Con base en lo revisado, en la Figura 1 se propone un algoritmo para el diagnóstico y tratamiento de la asociación fibroadenomas-cáncer de mama.
CONCLUSIONES
Los fibroadenomas son los tumores mamarios benignos más comunes en mujeres en edad fértil. Están compuestos de tejido glandular y estromal, son estrógeno-dependientes y se reconocen cinco tipos. Desde el punto de vista clínico son masas firmes, elásticas, bien definidas, de tamaño variable y de larga evolución. En la actualidad, su diagnóstico y tratamiento están debidamente establecidos, motivo por el que no representan un desafío. Cuando del 0.002 al 0.125% de los fibroadenomas malignizan, el riesgo de cáncer de mama aumenta hasta 1.7 veces en comparación con mujeres sin patología mamaria.
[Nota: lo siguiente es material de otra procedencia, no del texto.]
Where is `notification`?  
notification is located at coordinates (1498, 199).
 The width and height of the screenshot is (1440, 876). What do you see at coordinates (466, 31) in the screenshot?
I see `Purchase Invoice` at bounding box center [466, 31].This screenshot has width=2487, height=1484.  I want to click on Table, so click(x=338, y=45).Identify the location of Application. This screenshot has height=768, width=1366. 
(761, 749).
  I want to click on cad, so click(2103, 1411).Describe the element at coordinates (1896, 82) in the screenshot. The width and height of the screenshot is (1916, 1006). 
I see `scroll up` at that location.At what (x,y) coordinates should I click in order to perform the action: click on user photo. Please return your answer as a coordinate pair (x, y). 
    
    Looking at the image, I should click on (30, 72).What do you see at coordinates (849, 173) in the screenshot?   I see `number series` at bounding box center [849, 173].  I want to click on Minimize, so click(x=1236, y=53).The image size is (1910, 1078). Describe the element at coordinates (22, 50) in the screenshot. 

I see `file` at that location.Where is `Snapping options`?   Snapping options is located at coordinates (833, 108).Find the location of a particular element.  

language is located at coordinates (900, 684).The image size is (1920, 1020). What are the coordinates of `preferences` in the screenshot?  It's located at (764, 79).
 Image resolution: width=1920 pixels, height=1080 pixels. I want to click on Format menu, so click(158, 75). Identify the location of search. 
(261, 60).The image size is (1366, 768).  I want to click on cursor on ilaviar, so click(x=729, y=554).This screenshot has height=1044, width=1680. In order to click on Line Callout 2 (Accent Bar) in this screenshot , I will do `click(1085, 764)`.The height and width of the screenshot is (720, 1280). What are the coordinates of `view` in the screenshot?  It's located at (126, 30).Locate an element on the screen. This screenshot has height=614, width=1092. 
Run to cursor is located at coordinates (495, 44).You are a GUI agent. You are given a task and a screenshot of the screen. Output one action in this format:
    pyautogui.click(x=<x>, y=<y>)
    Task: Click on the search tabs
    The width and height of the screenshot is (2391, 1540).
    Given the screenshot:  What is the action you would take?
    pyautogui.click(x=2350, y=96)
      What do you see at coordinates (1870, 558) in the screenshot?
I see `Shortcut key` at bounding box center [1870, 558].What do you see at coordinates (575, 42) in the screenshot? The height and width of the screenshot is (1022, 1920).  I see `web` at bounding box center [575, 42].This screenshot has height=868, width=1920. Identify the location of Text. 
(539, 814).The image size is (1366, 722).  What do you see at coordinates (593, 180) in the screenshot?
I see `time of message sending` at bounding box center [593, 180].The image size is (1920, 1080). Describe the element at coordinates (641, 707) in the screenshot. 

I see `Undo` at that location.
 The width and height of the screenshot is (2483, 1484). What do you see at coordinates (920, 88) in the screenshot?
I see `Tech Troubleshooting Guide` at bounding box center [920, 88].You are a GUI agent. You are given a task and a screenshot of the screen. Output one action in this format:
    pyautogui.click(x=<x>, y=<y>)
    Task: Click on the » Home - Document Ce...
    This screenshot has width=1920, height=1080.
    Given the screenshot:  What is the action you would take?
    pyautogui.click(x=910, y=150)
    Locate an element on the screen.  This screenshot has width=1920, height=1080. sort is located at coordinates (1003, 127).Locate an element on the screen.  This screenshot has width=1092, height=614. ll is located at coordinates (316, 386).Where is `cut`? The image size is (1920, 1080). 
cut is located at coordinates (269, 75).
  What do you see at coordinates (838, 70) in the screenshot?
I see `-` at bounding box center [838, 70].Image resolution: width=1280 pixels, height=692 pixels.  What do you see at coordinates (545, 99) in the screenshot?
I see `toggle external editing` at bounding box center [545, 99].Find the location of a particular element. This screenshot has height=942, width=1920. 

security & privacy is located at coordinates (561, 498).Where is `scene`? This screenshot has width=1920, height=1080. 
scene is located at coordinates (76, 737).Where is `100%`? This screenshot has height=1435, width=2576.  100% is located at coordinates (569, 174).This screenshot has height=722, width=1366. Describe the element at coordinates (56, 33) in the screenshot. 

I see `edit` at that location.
Por tanto, los cambios proliferativos en los fibroadenomas y el parénquima mamario subyacente deben considerarse señales de alerta. Los antecedentes personales y familiares de la paciente son relevantes, lo mismo que el cuadro clínico, evolución y hallazgos en los exámenes complementarios. Esto es lo que permite sospechar y, en consecuencia, determinar, el riesgo de cáncer de mama o identificar uno ya existente.